È noto a tutti da giorni: Yonghong Li è chiamato a versare 10 milioni (degli ultimi 40) entro lunedì, in mancanza subentrerà definitivamente il fondo Elliott. I restanti 30 milioni dovranno essere versati entro il 30 giugno. Il 7 di questo mese, ci sarà anche la decisione finale della Commissione Giudicante sulla possibilità di disputare la prossima Europa League. Nella peggiore delle ipotesi, il club è pronto a fare ricorso al Tas di Losanna. In ogni caso, secondo quanto riportato dall’edizione odierna della Gazzetta dello Sport, Mr. Li dovremmo adempiere al proprio impegno finanziario e versare i 10 milioni di aumento entro la scadenza (fissata per lunedì).

SUSO-GIGIO-ROMAGNOLI, IL FUTURO DELLE STELLE ROSSONERE

Ancora da definire diverse situazioni in casa Milan legate al prossimo mercato. Come riportato dall’edizione odierna del Corriere dello Sport, Donnarumma non sembra avere pretendenti (o meglio) club disposti ad esaudire le richieste rossonere. Romagnoli è vero oggetto di mercato, stuzzica molto l’interesse del Real Madrid e dell Juventus ma, secondo ultime indiscrezioni, il Milan non lo lascerà partire per meno di una sessantina di milioni. E poi c’è ancora il nodo Suso da sciogliere. Lo spagnolo ha una clausola rescissoria da 38 milioni di euro, congelata al momento la posta che portava ad uno scambio con Callejon.

MERCATO IN ENTRATA: PER WERNER SUPER CONCORRENZA, FALCAO STRIZZA L’OCCHIO

Il Milan, nonostante le diverse difficoltà societarie, prova a scaldare i motori in vista della sessione estiva di mercato. Come riportato dall’edizione odierna della Gazzetta dello Sport, il nuovo pallino di Mirabelli Timo Werner è oggetto di desiderio di diversi club.

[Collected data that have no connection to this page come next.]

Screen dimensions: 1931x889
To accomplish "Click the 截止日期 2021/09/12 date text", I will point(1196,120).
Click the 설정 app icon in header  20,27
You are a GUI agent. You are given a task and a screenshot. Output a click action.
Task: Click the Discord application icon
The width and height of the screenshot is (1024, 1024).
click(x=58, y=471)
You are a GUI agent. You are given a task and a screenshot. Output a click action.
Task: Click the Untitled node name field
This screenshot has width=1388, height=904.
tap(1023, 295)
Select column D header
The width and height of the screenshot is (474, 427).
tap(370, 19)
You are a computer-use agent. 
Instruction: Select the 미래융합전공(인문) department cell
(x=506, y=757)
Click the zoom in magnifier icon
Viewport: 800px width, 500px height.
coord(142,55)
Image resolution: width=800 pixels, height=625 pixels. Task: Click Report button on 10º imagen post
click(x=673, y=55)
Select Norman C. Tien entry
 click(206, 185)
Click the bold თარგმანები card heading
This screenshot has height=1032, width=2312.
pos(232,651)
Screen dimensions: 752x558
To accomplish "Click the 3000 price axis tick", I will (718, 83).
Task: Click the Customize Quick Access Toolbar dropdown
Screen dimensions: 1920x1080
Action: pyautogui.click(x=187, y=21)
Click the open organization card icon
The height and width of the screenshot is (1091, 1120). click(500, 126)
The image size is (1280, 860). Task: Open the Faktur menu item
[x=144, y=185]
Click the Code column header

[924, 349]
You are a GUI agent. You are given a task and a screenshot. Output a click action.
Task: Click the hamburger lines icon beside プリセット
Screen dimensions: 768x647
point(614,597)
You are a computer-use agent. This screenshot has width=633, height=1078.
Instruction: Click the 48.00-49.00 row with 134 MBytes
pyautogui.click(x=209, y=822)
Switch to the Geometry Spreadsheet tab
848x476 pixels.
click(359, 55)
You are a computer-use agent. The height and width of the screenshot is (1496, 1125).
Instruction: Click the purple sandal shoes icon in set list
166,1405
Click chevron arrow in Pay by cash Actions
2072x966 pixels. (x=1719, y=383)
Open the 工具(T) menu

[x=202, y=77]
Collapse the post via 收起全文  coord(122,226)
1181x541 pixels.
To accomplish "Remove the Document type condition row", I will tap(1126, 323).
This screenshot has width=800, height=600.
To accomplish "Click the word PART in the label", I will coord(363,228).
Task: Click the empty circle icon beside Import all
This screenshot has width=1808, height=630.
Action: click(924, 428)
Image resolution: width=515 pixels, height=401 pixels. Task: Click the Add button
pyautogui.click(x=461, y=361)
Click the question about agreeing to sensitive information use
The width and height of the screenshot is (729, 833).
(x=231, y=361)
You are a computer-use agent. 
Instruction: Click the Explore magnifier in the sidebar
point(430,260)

Tra questi le due finaliste della Champions, Real e Liverpool, pronte a soddisfare le richieste del Lipsia che valuta il tedesco 60/70 milioni. Nel frattempo Radamel Falcao strizza l’occhio al club rossonero: “Un onore essere accostato al Milan. È la seconda squadra alondo per Champions vinte, poi mi piace il calcio italiano“. Il problema principale riguarda l’ingaggio faraonico che il colombiano percepisce a Monaco.

INDIVIDUATO L’ESTERNO: DEPAY PIANO A, CALLEJON PIANO B

Come riporta l’edizione odierna di Tuttosport, nella testa di Mirabelli il profilo perfetto per il ruolo d’esterno d’attacco è indubbiamente Memphis Depay. Il Lione chiede 40/45 milioni di euro, cifra difficile da raggiungere qualora il Milan dovesse essere estromesso dall’Europa League. In tal caso, pronto il piano b che porta a Callejon. Lo spagnolo ha una clausola di rescissione da 20 milioni con il Napoli, qui l’insidia più grande è rappresentata dalla volontà del giocatore: sicuro che voglia lasciare Napoli con l’arrivo di Ancelotti?